A lively research line discards the sampling grid altogether and represents an image as a continuous function, typically a small neural network mapping coordinates $(x, y)$ to color: the implicit neural representation (INR) lineage started by SIREN (Sitzmann et al., 2020). Once an image is a function, "resolution" becomes a rendering choice rather than a property of the data, enabling arbitrary-scale super-resolution: LIIF began this thread, and Thera (Becker et al., CVPR 2025) made it explicitly anti-aliased by attaching a physically motivated heat-field decay to each frequency component, so that rendering at any scale automatically suppresses frequencies the target grid cannot carry, the Nyquist rule of this section baked into the architecture.
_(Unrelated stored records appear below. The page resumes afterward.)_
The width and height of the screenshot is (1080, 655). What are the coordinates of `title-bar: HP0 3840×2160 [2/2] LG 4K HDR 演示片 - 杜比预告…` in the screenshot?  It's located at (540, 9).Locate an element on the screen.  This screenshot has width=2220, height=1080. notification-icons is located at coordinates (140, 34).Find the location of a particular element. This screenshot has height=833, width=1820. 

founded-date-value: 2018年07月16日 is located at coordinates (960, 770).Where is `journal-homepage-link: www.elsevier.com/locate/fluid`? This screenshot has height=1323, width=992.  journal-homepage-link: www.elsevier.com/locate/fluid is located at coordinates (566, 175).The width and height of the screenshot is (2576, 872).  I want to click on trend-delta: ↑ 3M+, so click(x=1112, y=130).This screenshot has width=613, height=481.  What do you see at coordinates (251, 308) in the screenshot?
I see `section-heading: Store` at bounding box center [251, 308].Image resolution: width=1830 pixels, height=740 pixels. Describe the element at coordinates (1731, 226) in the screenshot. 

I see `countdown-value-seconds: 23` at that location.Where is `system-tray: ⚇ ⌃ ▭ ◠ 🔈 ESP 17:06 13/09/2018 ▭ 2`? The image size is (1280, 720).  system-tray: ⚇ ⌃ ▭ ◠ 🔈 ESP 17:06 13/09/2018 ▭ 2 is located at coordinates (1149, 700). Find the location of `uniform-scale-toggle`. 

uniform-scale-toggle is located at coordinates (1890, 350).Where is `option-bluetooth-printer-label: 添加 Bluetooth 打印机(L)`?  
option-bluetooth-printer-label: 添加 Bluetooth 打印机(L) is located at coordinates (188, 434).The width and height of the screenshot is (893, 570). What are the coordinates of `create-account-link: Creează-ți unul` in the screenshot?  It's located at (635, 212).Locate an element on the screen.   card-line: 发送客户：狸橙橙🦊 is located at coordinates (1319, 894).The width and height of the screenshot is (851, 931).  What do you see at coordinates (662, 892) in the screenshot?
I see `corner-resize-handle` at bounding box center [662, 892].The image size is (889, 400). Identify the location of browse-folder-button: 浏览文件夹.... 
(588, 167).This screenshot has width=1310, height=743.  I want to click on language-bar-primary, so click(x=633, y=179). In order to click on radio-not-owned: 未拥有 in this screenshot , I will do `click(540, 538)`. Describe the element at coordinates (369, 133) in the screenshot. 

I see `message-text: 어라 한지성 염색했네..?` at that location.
Related 2024 to 2026 work on Gaussian-splat image representations pursues the same goal with sums of 2D Gaussians instead of neural fields. The lesson for practitioners: the sampling theorem is not going away; new methods succeed precisely by respecting it by construction.

Exercise 1.2.1: Spot the Alias Conceptual

A 4000 pixel wide photograph of a building contains railings that repeat every 3 pixels. The web team displays it at 800 pixels wide using nearest-neighbor scaling. Predict what the railings will look like and why. Would the artifact disappear if they instead displayed the image at 1333 pixels wide? Explain using the $f_s > 2 f_{\max}$ criterion.

Exercise 1.2.2: Measure the 6 dB Law Coding

Using Code 1.2.3 as a base, quantize a natural photograph (not a ramp) to every bit depth from 8 down to 1. For each depth compute the mean squared error against the original and convert it to a signal-to-noise ratio in dB. Plot SNR versus bits and fit a line: how close is your slope to 6.02 dB per bit, and at which bit depths does the natural image deviate from the uniform-error theory? Inspect the histogram to explain the deviation.

Exercise 1.2.3: Dithering Under Resampling Analysis

Dithered images and resizing interact badly. Take the 1-bit dithered ramp from Code 1.2.4 and downsample it by 2× first with INTER_NEAREST, then with INTER_AREA. Describe and explain the artifacts in each result. Which step of this section's theory did the nearest-neighbor path violate, and why is dithered content especially vulnerable to it?